I shake my head, no.

“So it makes no sense to judge a decision you made without the benefit of hindsight and let it affect your emotional state. When you make these types of decisions, and you make them carefully, sometimes you’ll choose right and sometimes you’ll choose wrong. All you can do is always make the best decision given the facts at hand. If you’re lucky you’ll learn your lesson from the wrong decisions and correct them. But other than that you can’t beat yourself up about these kinds of things. It’s just not useful.” Fig takes a bite of his sandwich. “The other thing is, regretting a pivotal decision basically means you want an entirely new life.”

“What do you mean?” I say.

“Well let’s say you regret going to Penn instead of Princeton,” he starts.

“That’s one thing I definitely don’t regret.”

“Alright, well for the sake of argument let’s say you do. In your imagination you’re thinking, if I went to Princeton my life would be exactly the same except that at the top of all my resumes I could write ‘Princeton Class of 2014′ and I could go to Princeton reunions and hang out with all of the high fliers.” Another pause for a bite of his sandwich.

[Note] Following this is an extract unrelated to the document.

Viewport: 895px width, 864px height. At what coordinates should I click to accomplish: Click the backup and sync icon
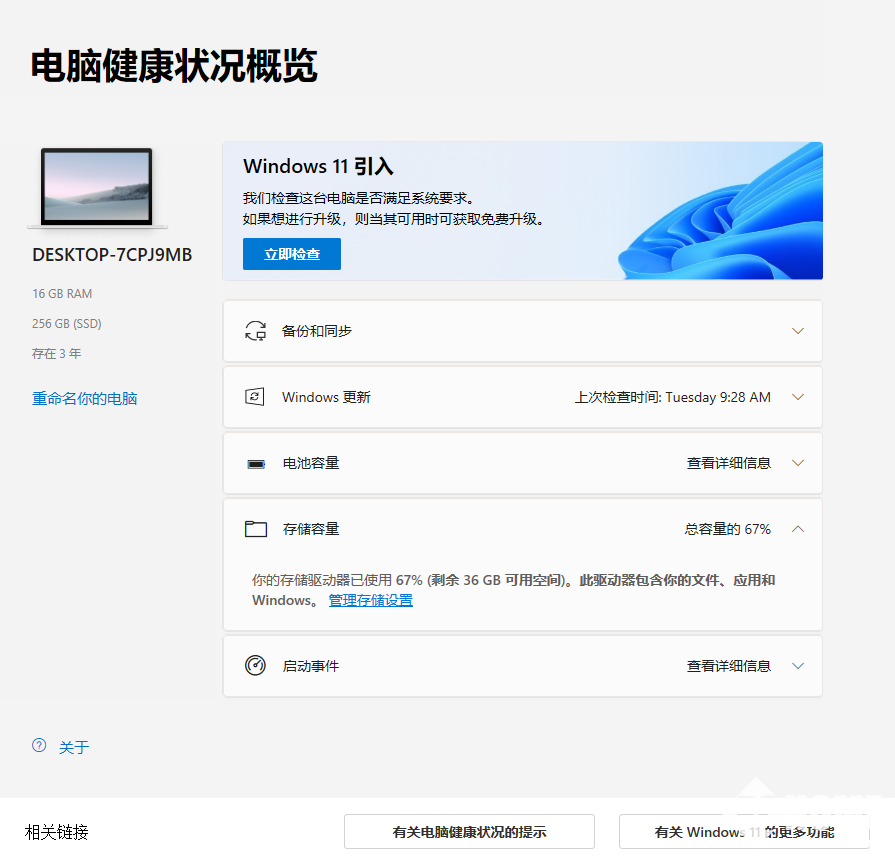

“But what you’re not thinking about is that if you went to Princeton instead of Penn, by doing so you’d have to give up every single moment from the time you decided to go to Penn until now. Everything. Every friend you’ve made, every class you’ve taken, every website you’ve worked on, every lesson you’ve learned. You’re a completely different person if you choose differently on a decision like that.”

“Ok, I see that.”

“And so the only time you ever regret a decision, is if you’d rather give up every single part of your life from then until now. Now, thinking about it that way, do you regret not leaving school?

“No.”

“And that, my friend, is the regret fallacy.”